Katholieke Encyclopaedie

Uitgeverij Joost van den Vondel (1933-1939)

Gepubliceerd op 06-06-2019

Fleury (naam)

betekenis & definitie

1° André Hercule, Fr. kardinaal en staatsman; * 22 Juni 1653 te Lodève (Languedoc), ✝ 29 Jan. 1743 te Issy bij Parijs; kreeg in 1698 het bisdom Fréjus en werd in 1715 door Lodewijk XIV bij testament benoemd tot opvoeder van den troonopvolger (Lod. XV).

In 1726 werd hij kardinaal en eerste minister van Lodewijk XV en bleef in het ambt tot aan zijn dood. Hij voerde in samenwerking met Eng. de vredelievende politiek van handhaving van den vrede van Utrecht, en gedwongen tot deelneming aan den Poolschen Successie-oorlog (1733—1735), wist hij uit de vredesonderhandelingen na dien oorlog voor Fr. het toekomstig bezit van Lotharingen te verwerven.

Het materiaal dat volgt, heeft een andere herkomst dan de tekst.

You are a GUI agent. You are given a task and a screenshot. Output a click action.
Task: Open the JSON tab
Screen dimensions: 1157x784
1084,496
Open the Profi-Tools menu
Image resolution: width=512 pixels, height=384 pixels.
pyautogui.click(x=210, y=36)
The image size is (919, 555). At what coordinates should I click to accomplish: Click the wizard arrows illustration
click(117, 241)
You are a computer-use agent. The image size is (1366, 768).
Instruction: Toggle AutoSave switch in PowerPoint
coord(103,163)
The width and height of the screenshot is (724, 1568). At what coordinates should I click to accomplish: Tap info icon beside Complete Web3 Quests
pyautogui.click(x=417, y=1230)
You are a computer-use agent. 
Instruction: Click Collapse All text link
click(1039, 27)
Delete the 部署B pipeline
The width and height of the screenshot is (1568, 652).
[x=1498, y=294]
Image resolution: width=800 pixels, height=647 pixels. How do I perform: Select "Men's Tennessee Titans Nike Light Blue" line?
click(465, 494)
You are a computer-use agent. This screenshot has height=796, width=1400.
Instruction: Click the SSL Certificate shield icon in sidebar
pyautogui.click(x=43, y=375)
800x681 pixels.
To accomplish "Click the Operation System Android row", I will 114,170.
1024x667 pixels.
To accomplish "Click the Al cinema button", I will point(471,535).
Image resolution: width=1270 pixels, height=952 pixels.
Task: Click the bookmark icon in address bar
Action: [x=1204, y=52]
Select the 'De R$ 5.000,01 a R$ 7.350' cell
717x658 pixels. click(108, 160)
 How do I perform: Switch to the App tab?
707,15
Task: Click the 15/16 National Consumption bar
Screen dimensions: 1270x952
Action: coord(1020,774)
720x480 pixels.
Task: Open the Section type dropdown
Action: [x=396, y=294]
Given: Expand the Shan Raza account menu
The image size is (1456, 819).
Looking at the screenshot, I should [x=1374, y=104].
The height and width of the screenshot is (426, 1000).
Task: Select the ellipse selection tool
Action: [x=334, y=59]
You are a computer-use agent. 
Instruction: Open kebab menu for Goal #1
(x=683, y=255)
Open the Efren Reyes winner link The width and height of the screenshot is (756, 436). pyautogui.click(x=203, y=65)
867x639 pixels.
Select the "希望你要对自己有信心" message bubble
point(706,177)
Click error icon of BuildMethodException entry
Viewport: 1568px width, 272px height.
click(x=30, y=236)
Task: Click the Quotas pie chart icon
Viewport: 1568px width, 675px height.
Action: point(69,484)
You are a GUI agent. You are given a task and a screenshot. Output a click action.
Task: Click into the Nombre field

Hij wist Frankrijks staatsfinanciën weer gezond te maken, de laatste maal voor de Revolutie. Bij zijn dood kregen jonge, oorlogszuchtige raadgevers in de omgeving van den koning de overhand.Lit.: Berlague, Hist. du card. de F. (1879); Hardy, Le card. F. et le mouv. Janséniste (1925). v. Gorkom 2° Claude, Fr. priester en historicus; *1640 te Parijs, ✝ 1723 aldaar. Hij studeerde te Parijs in het Jezuïetencollege van Clermont en werd eerst advocaat bij het parlement van zijn stad (1658). Na 9 jaren verliet hij de wereld en ontving de priesterwijding (1672).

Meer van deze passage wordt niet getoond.